All it needs is for the student to do the work. I’ve worked through the online process with so many students who, though having read the story, heard someone read it aloud, and having completed more than enough Q&A and gap fill sheets should know all there is on the subject, still cannot connect the dots, and KNOW the story. Then, only weeks or days out from the exams, they realise they don’t know, because they never committed to it, and then ‘freak out.’
Their juvenile and teen distractions would have been unimportant, yet still occupied their thoughts at the time. Teenage angst is the most distracting. Whether someone ‘likes’ them or not, what someone else had said about them, which is always lies or part truths. Maybe what they will be doing tonight, tomorrow, or at the weekend, about their football team, or even what they will have for lunch.
It’s meaningless, yet harmful, because they haven’t learned to switch on and off their attention mode at the right times.
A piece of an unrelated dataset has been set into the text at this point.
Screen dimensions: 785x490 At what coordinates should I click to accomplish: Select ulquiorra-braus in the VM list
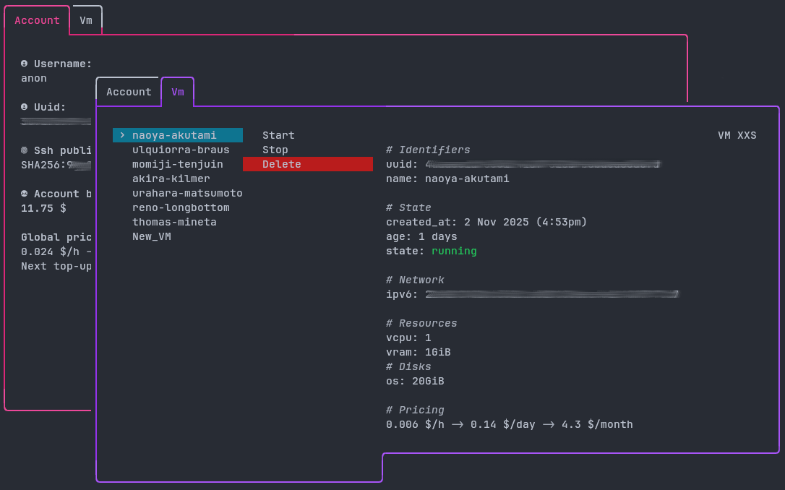[181, 150]
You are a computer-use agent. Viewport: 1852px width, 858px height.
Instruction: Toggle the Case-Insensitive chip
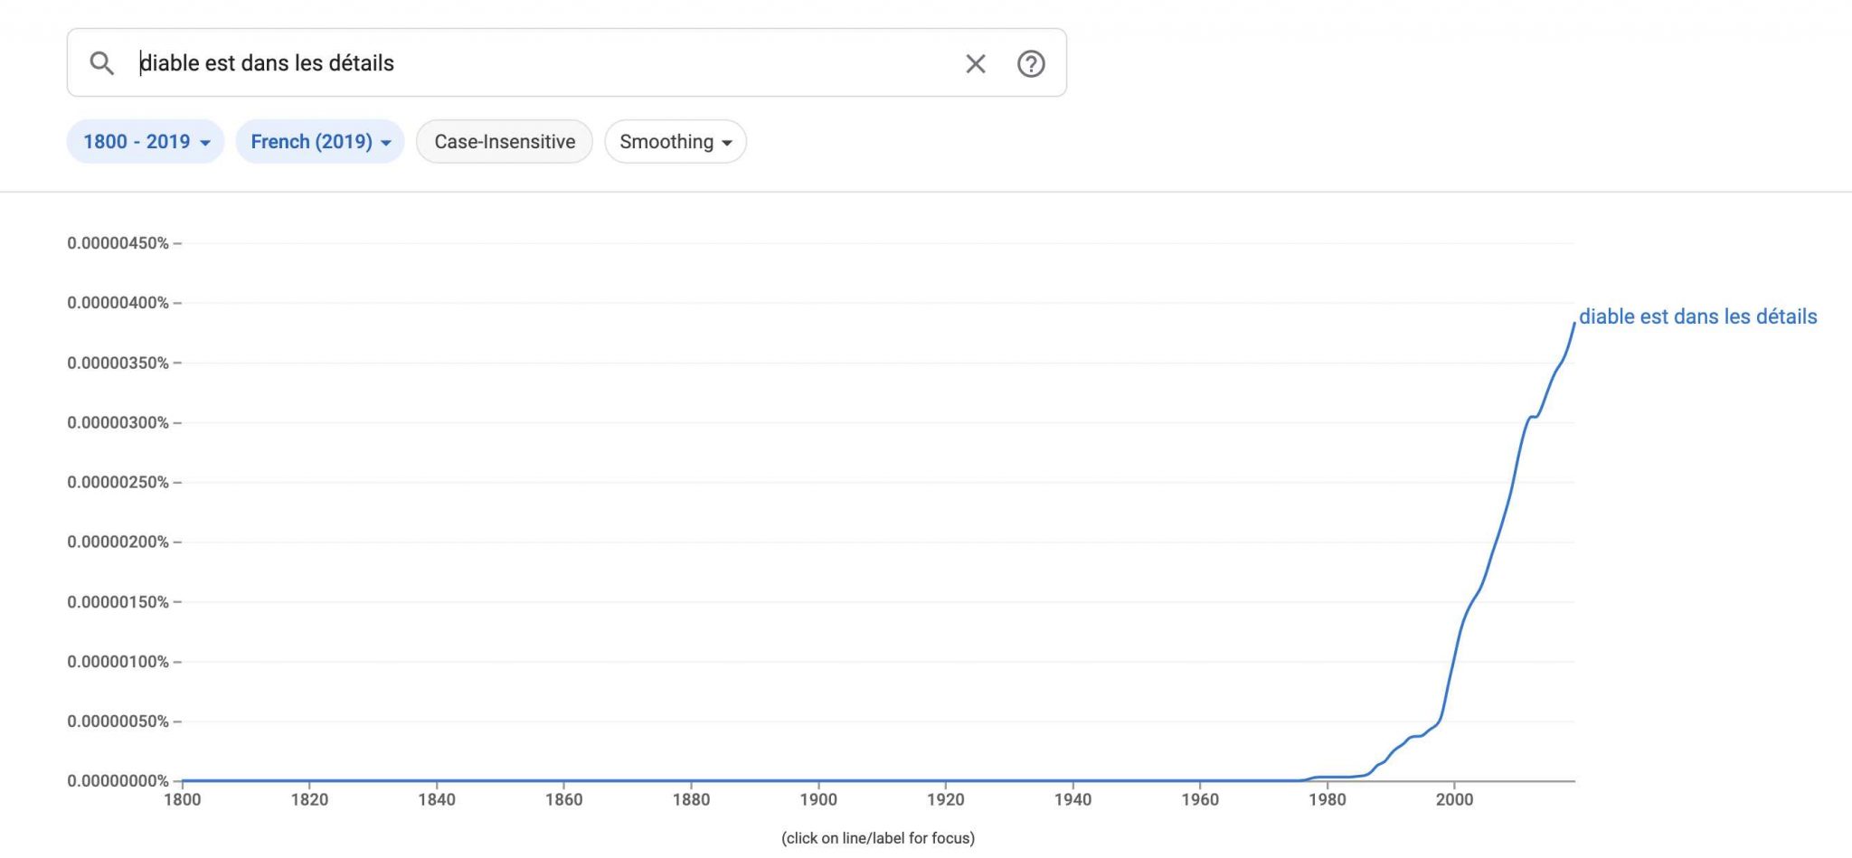pos(504,142)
We can blame the pandemic, the parents, teachers, schools, uniforms, buses, lunches, global warming, the weather, anything at all, but they will make the same mistakes when it comes to study and learning.
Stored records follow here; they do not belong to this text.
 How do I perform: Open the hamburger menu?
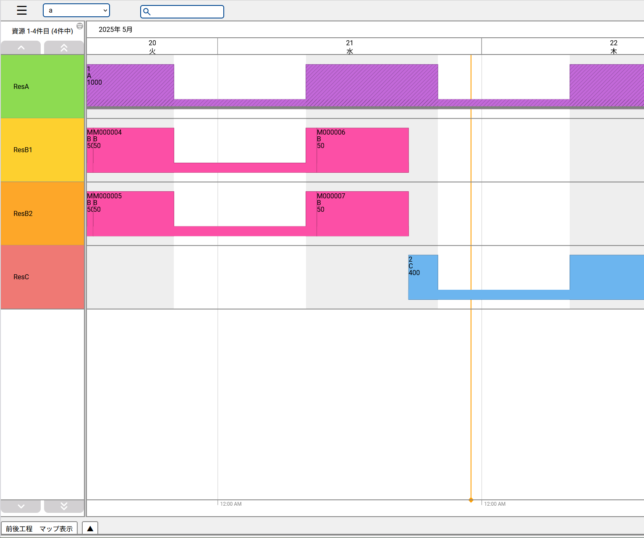pos(22,10)
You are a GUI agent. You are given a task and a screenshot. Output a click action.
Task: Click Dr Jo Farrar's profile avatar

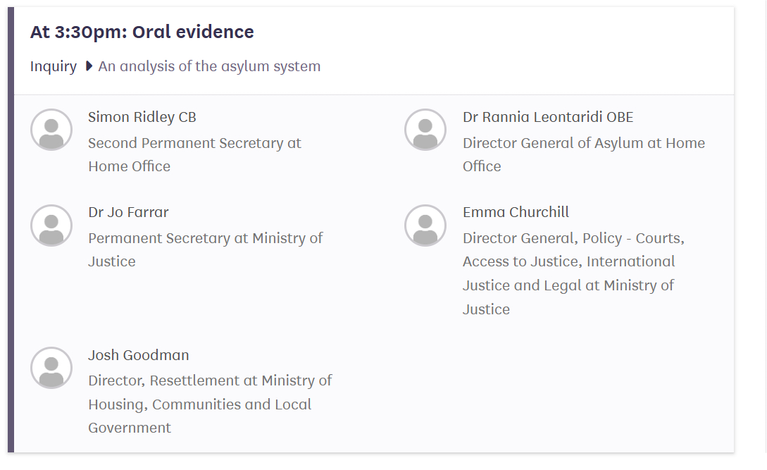[x=51, y=225]
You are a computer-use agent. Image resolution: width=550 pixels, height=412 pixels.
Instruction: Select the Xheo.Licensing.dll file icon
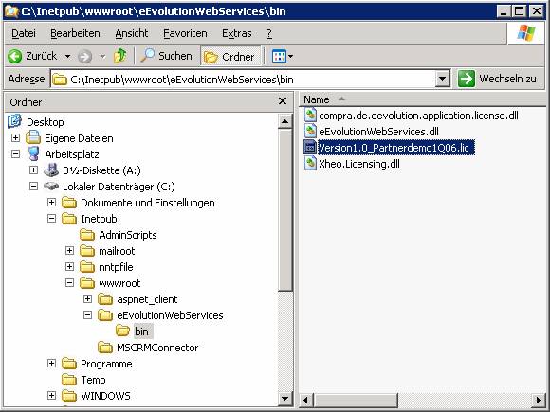310,164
So fixes are required, because you can’t learn for them, and even if they work in class, they must still layer that learning outside the class. Call it homework, revision, self-study, whatever, they must develop an understanding of their learning. They must know and understand ‘stuff,’ and they can’t discipline themselves enough to do so effectively, with their phones distracting them. So, parents... take their phones away.
It’s a bit weird really, but done properly, that’s when personality takes over, and they form opinions, contribute their own ‘two cents worth’ instead of regurgitating someone else’s opinion, and that’s when you’ve got them! In drawing their own conclusions, even small ones, you will have awakened critical thinking, the most precious of all the educational skills their future needs, and certainly the most effective life and work skill they can ever know.
Acknowledged, even rewarded appropriately, critical thinking grows exponentially, and should be huge in terms of learning and their growth. It is the primary quality in learning that teachers search for, elusive as it is. However, in this highly technological age, parents, you are much better placed to work the oracle than teachers, because you can TAKE THEIR PHONES AWAY while they study...
It’s not a fun discussion to have, but will probably, positively, shape their lives... So now, it’s up to you.